Magda
“My grandma was 92 and had lived this amazing life. She was in the underground national army and was awarded all these medals of honor. As I got older, I would travel to Poland once a year to see her, but since my time was limited, I didn’t want to spend all of my vacation in just one place. My family is pretty large so I always had many other people to see, plus new places I wanted to visit, so I never really got more than three or four days with her before I had to leave again. Every trip, I told myself I’d take the time to sit down and listen to her story. My brother and I even talked about turning it into a book. But the years kept passing and I just never did.
When I was in my 20s, I found out my job as a controller was ending and I decided to go to Poland again, but this time to live there and spend more time with my grandma. I was making plans to move when my old boss called and offered me a job that seemed too good to pass up. But to be honest, the real reason I stayed was because I met a guy. Eventually I realized I was just going through the motions. I was killing myself at work, miserable, and for what?
Then my grandma got sick and had emergency surgery. I asked my boss for unpaid leave to go and take care of her while she recovered, and he approved it. I stayed long enough to finish up some projects at work, because I thought, ‘What’s two more days?’
I arrived in Poland late at night, and when I went to the hospital the next morning, they said, “Did you come to say your goodbyes?” Everything had changed. Her body was there, but she wasn’t there anymore. I was too late. I spent the next two hours holding her hand, praying, saying the rosary with her sister, talking to her. For that whole two hours, I kept looking for a sign that she could hear me, but nothing. It’s my biggest regret – something that will hurt me forever probably.

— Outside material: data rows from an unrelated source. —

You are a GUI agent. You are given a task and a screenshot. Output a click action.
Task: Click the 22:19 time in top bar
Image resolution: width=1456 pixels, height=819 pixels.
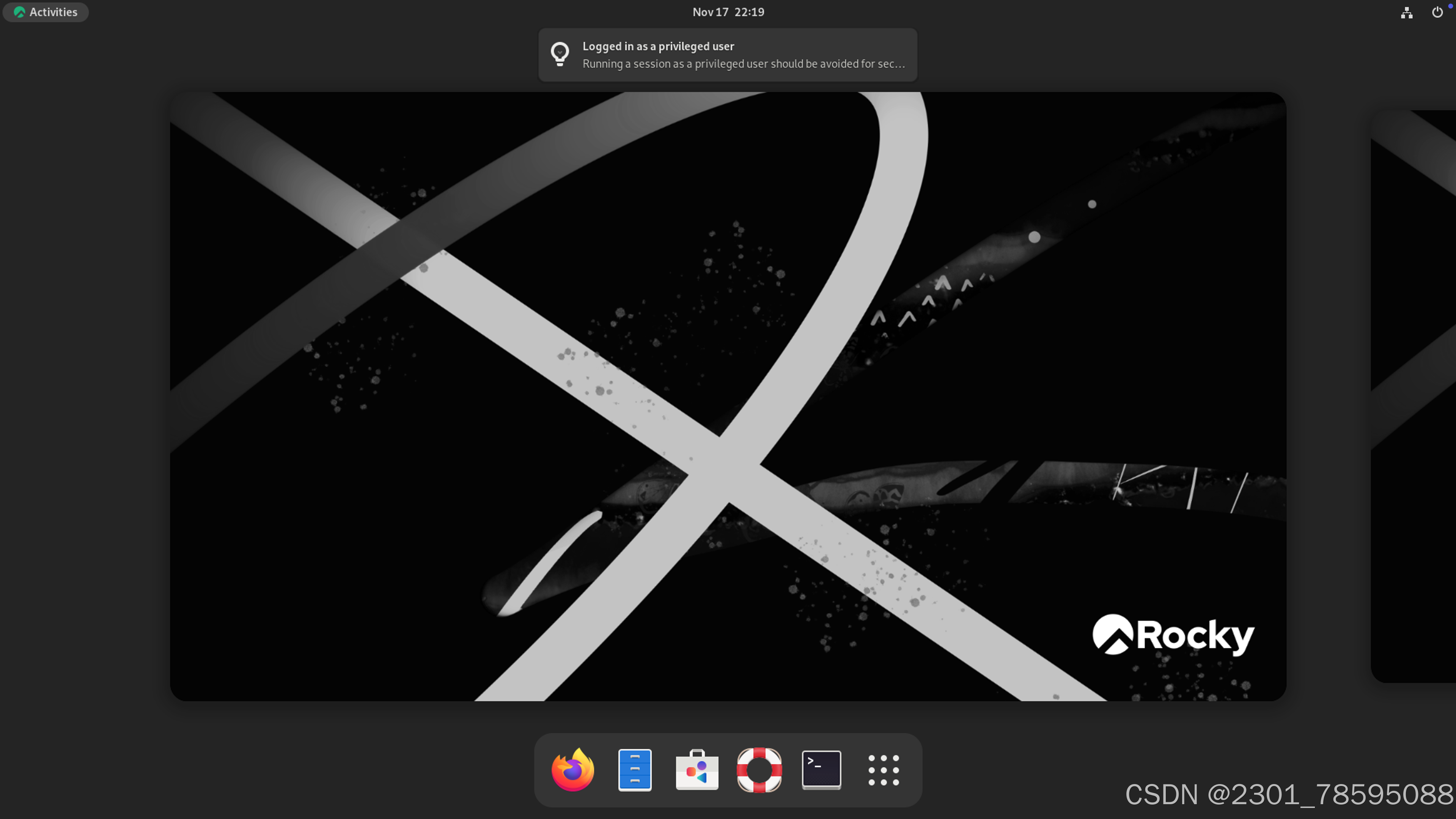coord(750,12)
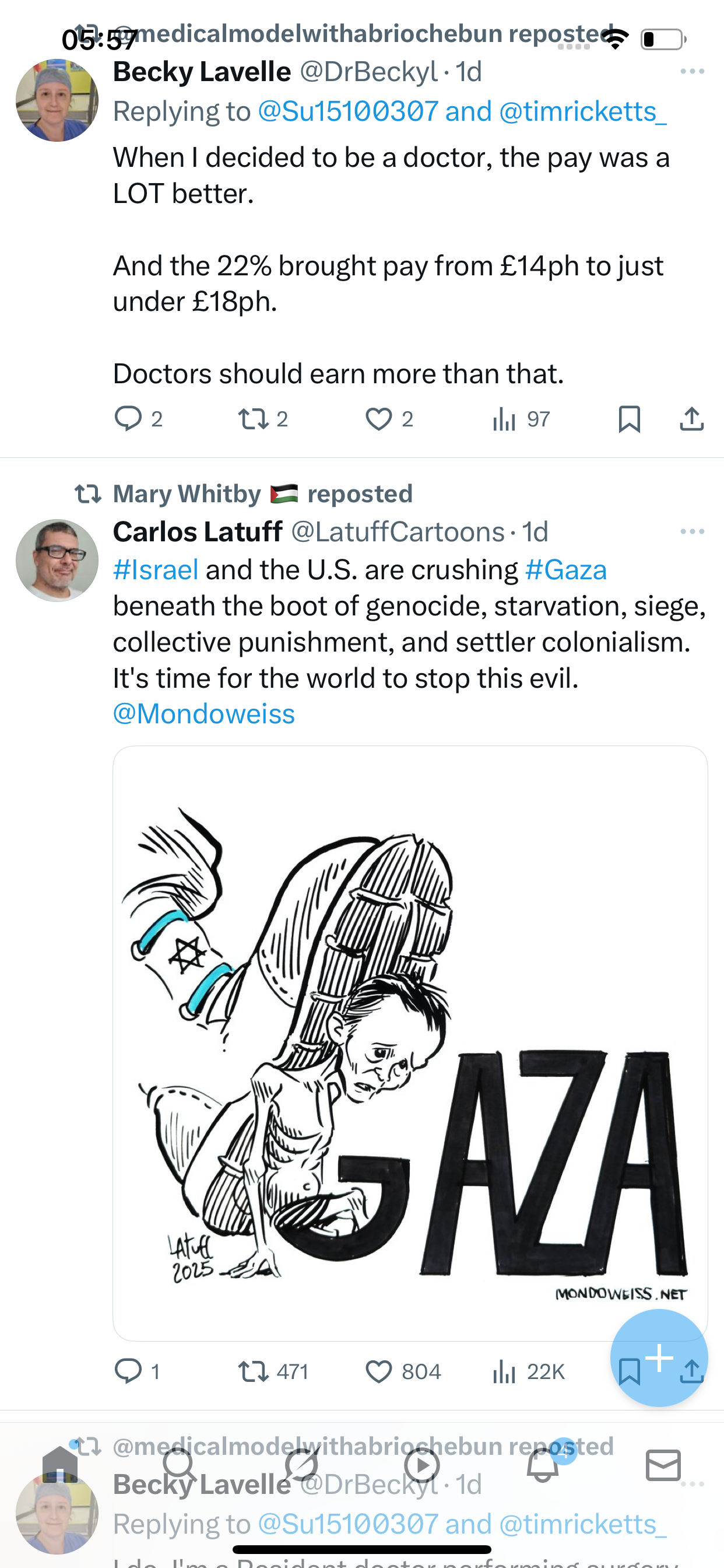Like Carlos Latuff's Gaza tweet
The image size is (724, 1568).
click(403, 1372)
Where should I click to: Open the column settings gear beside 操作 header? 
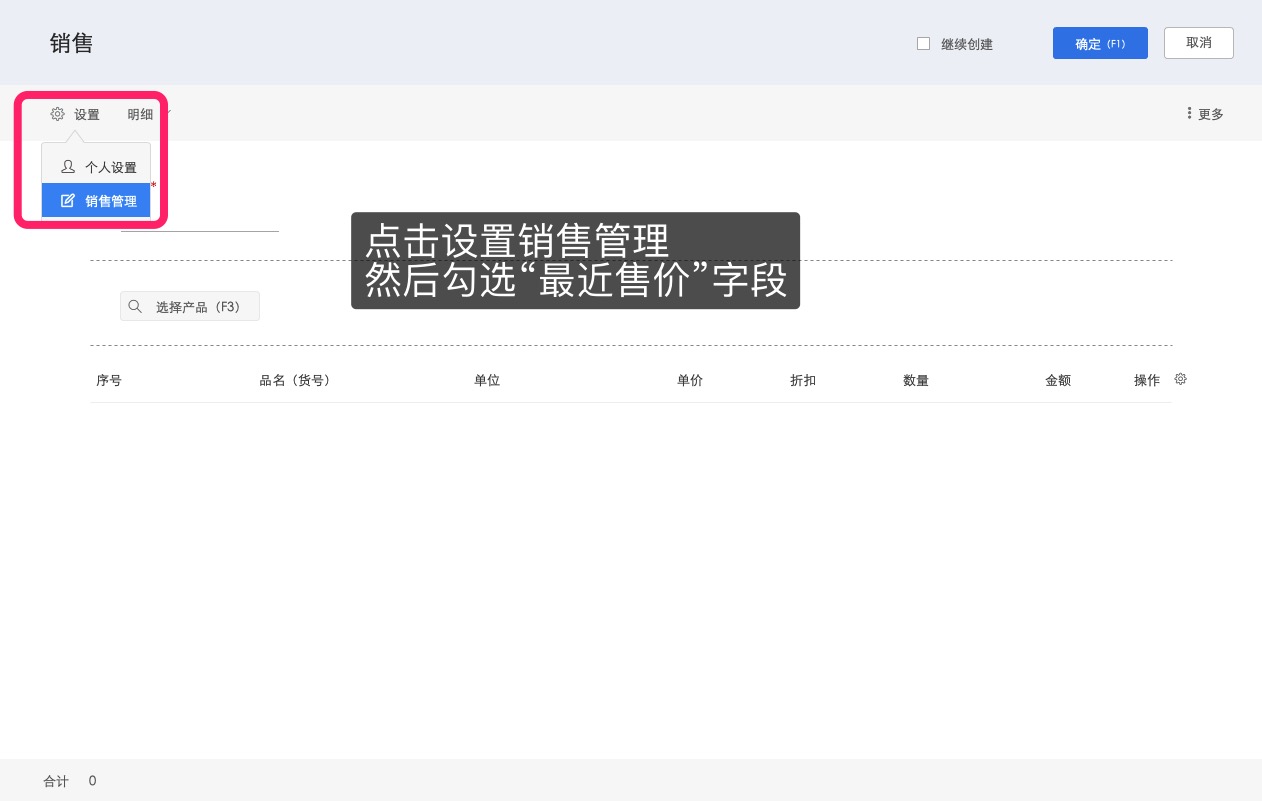(x=1180, y=379)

I lost my passion for work at that moment. Something inside of me changed. I applied to school in Poland and the same week I got my acceptance letter was the week I got a big bonus pay-out from my job. Talk about perfect timing. They say God always gives us what we need. So I quit, sold all my stuff, and moved there. None of it happened how I planned, but I still found a way to accomplish what I always wanted to do.”
How We Met
I met Magda through the language school where I took Spanish classes in Valencia. As we left class together on my first day, chatting about our travels and our families, talk turned to her journey from the corporate world to life on the road. I was deeply moved by the story she shared about her grandmother, and as it turns out, that was the first of many stories we would share.
A Moment with Magda
One evening I met Magda on the beach and we strolled to a little Italian restaurant in Cabanyal, the hipster neighborhood I called home during my time in Spain. As we settled in and perused the menu (lasagna for her, spaghetti for me), the waiter came to take our drink order and I asked for vino tinto – red wine. I rarely drink, but Spanish wine is cheap, prolific, and incredibly delicious, so “vino tinto” quickly became a staple phrase in my slowly expanding vocabulary. Magda looked at me with a grin and said, “How about a pitcher of sangria?” As the sky grew dusky outside and the street lights flickered on, we chatted about class, weekend plans, and boys, lulled into a happy haze by pasta and the magic they infuse into every batch of sangria in Spain. I thought to myself, “Isn’t it lovely to have someone in your life who can always convince you to get the pitcher of sangria?”